▶ [WHAT YOU NEED TO DO]: Reproduce the lines verbatim, from the line containing "This screenshot has width=1535, height=615." through the end of the items, with both ends included.

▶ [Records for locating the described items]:
········

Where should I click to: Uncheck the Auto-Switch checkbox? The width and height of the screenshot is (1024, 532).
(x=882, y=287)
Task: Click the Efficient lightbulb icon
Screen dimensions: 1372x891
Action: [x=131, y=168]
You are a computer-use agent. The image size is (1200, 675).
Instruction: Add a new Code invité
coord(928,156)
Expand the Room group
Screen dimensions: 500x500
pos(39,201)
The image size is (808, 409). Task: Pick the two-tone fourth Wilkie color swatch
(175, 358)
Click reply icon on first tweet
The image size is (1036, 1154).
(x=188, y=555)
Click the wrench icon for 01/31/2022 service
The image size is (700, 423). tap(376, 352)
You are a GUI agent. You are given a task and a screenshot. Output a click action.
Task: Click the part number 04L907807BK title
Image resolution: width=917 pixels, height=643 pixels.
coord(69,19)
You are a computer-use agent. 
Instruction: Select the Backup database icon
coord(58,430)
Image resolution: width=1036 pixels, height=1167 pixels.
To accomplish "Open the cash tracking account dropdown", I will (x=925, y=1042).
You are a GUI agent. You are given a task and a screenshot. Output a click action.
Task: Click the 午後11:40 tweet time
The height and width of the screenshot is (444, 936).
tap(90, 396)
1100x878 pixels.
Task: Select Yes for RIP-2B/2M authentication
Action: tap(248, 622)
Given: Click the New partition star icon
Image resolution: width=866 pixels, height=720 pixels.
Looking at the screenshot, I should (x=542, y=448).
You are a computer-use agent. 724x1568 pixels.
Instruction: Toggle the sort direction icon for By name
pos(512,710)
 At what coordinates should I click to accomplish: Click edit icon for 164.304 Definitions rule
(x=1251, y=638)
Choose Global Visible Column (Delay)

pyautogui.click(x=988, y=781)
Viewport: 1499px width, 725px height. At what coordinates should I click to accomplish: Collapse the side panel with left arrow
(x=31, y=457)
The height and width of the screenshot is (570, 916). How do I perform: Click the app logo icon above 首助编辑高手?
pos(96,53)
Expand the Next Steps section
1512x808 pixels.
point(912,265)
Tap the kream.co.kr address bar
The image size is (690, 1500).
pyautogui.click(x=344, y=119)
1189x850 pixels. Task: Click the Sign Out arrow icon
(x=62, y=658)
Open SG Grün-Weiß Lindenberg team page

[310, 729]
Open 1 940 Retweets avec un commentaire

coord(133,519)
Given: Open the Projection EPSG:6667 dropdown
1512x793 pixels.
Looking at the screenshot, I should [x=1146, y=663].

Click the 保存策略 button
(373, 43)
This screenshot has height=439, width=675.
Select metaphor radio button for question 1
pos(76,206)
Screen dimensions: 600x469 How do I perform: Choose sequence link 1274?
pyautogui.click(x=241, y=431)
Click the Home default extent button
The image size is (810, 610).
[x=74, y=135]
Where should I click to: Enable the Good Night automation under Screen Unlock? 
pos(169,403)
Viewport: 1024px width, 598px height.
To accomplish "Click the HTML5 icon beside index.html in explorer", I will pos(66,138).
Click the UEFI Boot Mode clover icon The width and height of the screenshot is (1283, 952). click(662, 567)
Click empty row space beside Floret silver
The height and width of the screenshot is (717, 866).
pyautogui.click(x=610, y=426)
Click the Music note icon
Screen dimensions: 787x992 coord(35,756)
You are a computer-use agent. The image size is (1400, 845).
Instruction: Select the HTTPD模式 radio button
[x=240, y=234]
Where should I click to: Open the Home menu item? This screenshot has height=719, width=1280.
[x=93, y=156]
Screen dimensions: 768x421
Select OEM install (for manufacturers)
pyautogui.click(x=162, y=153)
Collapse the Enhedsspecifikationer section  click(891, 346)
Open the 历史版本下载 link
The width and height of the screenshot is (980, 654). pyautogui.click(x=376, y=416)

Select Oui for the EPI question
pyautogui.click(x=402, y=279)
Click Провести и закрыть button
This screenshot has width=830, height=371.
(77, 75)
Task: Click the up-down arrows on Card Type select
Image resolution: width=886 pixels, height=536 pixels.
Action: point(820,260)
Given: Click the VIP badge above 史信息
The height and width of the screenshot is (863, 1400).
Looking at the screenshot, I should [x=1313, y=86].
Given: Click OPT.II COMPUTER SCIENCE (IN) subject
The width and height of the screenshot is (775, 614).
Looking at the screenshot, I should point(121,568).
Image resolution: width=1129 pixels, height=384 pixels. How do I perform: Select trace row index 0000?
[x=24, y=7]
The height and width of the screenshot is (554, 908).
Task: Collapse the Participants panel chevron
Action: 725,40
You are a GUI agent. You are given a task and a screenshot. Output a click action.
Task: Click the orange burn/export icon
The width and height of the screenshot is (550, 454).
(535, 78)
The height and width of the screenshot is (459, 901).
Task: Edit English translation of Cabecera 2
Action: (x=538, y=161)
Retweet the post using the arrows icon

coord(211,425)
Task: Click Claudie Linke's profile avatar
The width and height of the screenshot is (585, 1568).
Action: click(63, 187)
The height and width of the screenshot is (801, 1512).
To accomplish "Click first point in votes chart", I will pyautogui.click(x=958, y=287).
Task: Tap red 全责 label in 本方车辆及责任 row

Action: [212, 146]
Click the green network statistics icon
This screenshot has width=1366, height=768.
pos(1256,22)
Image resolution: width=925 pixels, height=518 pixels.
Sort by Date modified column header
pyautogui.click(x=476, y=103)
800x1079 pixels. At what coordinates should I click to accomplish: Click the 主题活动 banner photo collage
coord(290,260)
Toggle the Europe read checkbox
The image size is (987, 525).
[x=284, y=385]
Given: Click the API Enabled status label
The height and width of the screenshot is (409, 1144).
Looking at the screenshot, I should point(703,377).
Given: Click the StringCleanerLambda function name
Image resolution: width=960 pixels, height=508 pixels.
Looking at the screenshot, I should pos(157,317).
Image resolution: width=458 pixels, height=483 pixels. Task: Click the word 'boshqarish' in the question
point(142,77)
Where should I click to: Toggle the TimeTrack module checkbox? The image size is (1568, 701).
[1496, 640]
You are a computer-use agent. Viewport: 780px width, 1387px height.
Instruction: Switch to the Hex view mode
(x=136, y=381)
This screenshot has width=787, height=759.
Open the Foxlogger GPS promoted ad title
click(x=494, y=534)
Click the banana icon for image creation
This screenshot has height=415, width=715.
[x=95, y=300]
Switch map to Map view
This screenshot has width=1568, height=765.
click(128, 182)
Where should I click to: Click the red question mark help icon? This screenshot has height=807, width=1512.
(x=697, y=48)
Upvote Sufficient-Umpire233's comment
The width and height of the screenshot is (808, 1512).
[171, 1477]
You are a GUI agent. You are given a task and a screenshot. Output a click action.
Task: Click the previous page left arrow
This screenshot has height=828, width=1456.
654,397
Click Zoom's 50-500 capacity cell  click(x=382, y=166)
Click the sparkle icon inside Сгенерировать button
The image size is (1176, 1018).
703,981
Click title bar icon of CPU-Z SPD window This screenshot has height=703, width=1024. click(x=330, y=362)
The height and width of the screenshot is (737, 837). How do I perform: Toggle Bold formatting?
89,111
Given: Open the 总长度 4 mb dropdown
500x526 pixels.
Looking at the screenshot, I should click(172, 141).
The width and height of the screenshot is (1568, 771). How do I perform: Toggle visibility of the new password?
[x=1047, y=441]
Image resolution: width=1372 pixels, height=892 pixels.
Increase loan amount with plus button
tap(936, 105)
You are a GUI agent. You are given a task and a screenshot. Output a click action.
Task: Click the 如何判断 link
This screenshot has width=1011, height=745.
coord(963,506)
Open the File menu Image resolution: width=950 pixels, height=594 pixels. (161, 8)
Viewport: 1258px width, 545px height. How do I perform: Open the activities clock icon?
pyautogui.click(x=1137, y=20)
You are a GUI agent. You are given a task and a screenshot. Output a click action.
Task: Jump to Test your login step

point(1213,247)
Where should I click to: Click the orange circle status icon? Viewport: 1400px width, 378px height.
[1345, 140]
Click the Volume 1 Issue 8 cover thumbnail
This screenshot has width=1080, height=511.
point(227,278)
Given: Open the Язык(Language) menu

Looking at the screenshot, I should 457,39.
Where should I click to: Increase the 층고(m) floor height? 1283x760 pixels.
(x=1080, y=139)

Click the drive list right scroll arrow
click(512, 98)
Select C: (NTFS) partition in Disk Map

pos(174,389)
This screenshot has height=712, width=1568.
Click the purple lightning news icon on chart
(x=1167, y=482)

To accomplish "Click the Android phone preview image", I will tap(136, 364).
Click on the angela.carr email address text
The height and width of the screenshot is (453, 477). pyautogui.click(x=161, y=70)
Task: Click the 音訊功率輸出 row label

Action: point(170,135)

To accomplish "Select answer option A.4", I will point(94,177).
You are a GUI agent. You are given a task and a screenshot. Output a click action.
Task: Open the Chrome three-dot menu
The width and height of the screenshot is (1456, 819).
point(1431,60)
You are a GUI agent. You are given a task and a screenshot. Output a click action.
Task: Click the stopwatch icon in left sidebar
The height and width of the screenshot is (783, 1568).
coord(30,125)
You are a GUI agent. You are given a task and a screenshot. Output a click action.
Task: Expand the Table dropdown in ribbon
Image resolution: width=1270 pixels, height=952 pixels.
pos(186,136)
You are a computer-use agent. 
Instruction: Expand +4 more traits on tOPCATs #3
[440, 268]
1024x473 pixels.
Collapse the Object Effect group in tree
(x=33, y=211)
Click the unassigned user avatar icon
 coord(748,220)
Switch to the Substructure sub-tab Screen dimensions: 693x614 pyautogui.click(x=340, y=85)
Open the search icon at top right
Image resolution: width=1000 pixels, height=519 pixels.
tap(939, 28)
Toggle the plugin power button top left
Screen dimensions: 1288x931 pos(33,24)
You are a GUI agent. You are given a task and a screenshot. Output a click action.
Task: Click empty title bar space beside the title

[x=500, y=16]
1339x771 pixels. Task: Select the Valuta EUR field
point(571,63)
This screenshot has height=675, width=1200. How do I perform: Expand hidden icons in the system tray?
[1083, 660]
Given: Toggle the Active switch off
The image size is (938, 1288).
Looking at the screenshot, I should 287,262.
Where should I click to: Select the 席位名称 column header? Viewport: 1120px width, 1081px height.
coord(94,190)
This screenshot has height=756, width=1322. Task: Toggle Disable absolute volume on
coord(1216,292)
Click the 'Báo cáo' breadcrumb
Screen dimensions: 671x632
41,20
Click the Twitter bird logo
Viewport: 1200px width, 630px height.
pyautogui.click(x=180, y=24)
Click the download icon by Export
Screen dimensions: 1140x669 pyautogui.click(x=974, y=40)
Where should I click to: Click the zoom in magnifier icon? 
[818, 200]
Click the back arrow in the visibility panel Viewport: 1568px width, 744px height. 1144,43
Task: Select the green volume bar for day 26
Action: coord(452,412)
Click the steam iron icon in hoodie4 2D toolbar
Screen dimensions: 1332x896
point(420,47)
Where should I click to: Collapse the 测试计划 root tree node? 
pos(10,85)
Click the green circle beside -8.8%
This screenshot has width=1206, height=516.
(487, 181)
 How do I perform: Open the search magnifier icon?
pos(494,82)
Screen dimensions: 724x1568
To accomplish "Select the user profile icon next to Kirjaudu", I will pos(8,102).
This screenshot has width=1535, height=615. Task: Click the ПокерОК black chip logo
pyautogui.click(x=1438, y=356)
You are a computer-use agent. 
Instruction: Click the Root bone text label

········

▶ [PROBLEM SOLUTION]:
This screenshot has width=1535, height=615. Task: Click the ПокерОК black chip logo
pyautogui.click(x=1438, y=356)
You are a computer-use agent. 
Instruction: Click the Root bone text label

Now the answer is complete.